# EJERCICIO PROPUESTO
Enumera a todas las personas que el texto sobre la lujuria y la esclavitud menciona con nombre propio.

# TEXTO FUENTE
========

La lujuria, que es el exceso, la desmesura, en este caso de los placeres de la carne, atraviesa página a página de este libro, como motor impulsor de la fusión interétnica y por supuesto cultural; "santa lujuria" porque es aceptada por la iglesia y la sociedad en el "derecho de bragueta" de los amos sobre las esclavas, de los dueños sobre el objeto, "las piezas de ébano", con el placer adicional de la transgresión en el sexo, fuera de la sujeción de las normas sociales impuestas, en absoluta libertad para decidir sobre la vida y el destino de los sometidos a esclavitud, en especial las mujeres, que deben sufrir una doble posesión. Santa lujuria también porque nos hizo lo que somos, como diría Simón Bolívar "Que no somos blancos, ni indios, ni negros, sino nueva síntesis de todos ellos" y con esto se refería no solo a un aspecto racial sino sobre todo cultural.

Marta Rojas utiliza el erotismo como una metáfora de la esclavitud y el mestizaje, según sus propias palabras, pero va más allá al convertirlo en liberación de las ataduras sociales y religiosas, en la interpenetración de las clases sociales al menos para el mutuo conocimiento de sus culturas. Desde el primer capítulo se manifiesta la transgresión: don Antonio Ponce de León obliga a una esclava con quien tiene un hijo recién nacido a que se acueste en la cama de su difunta esposa, bajo amenaza de quitarle el hijo presente en la escena, pero antes, a que se arrodille en el reclinatorio de la comunión del marqués y allí tener sexo también. Dos instituciones sagradas para la sociedad de aquel tiempo, la religión y el matrimonio, son violentadas en acciones simbólicas; instituciones muchas veces asumidas externamente, en lo formal, aún en nuestros días.

También en este primer capítulo se plantea el papel que el dinero va asumiendo por encima de la "nobleza de sangre": una cédula dictada por el rey llamada "Gracias al sacar" permite obtener "papeles de blanco", con los beneficios que esta condición otorga al que la posea, si se entrega determinada cantidad de dinero: "Por la dispensación de la calidad de pardo deberán pagarse 700 reales de vellón, [...] y por la dispensación de la calidad de cuarterón y quinterón deberá servirse a la Corona del Reino de España con 1000". Gracias a esta cédula real Francisco Filomeno podrá ser considerado blanco y estudiar abogacía; más tarde, al ser legitimado como hijo de don Antonio, será marqués y heredará la riqueza del padre.

========

# DATOS BRUTOS
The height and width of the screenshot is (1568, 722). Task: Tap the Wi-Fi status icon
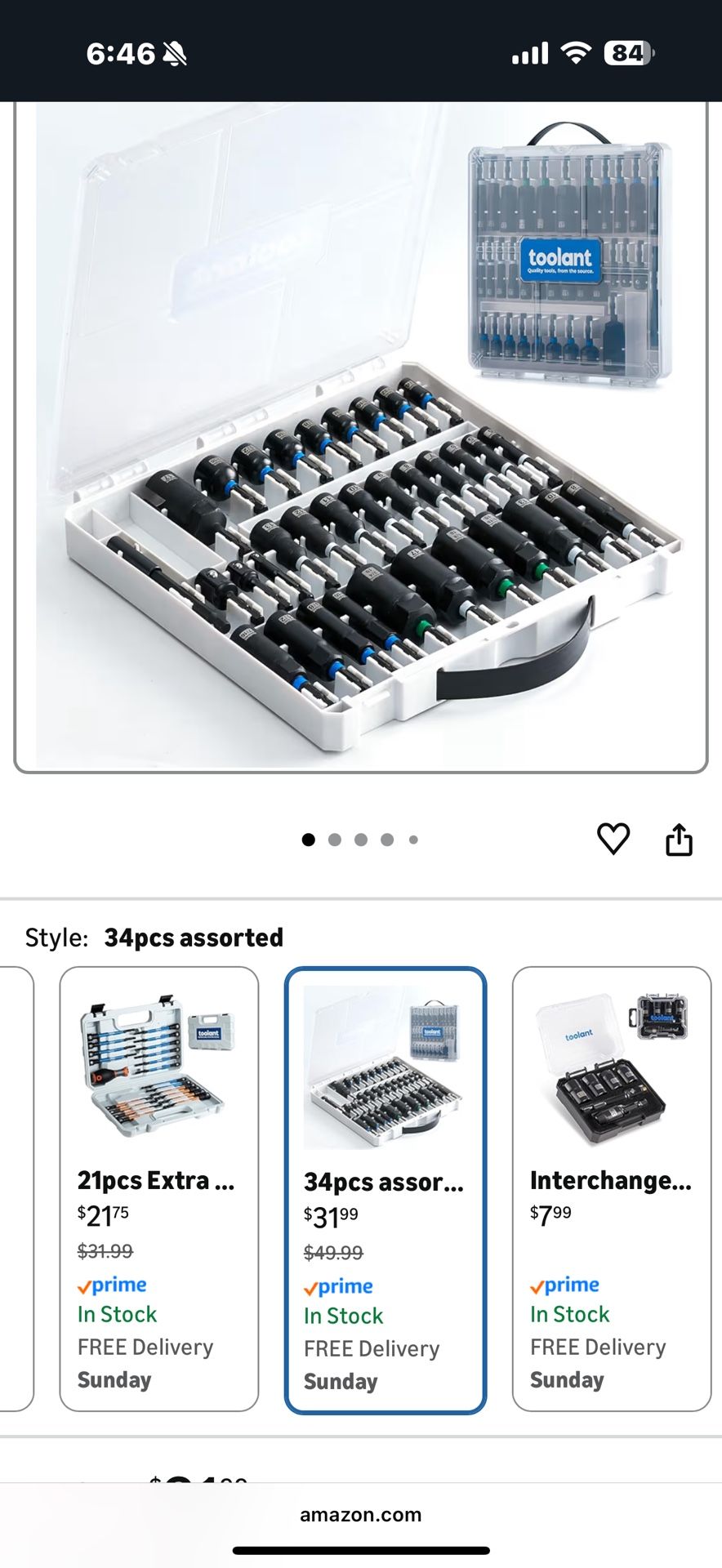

========

# RESPUESTA FINAL
- Simón Bolívar
- Marta Rojas
- don Antonio Ponce de León
- Francisco Filomeno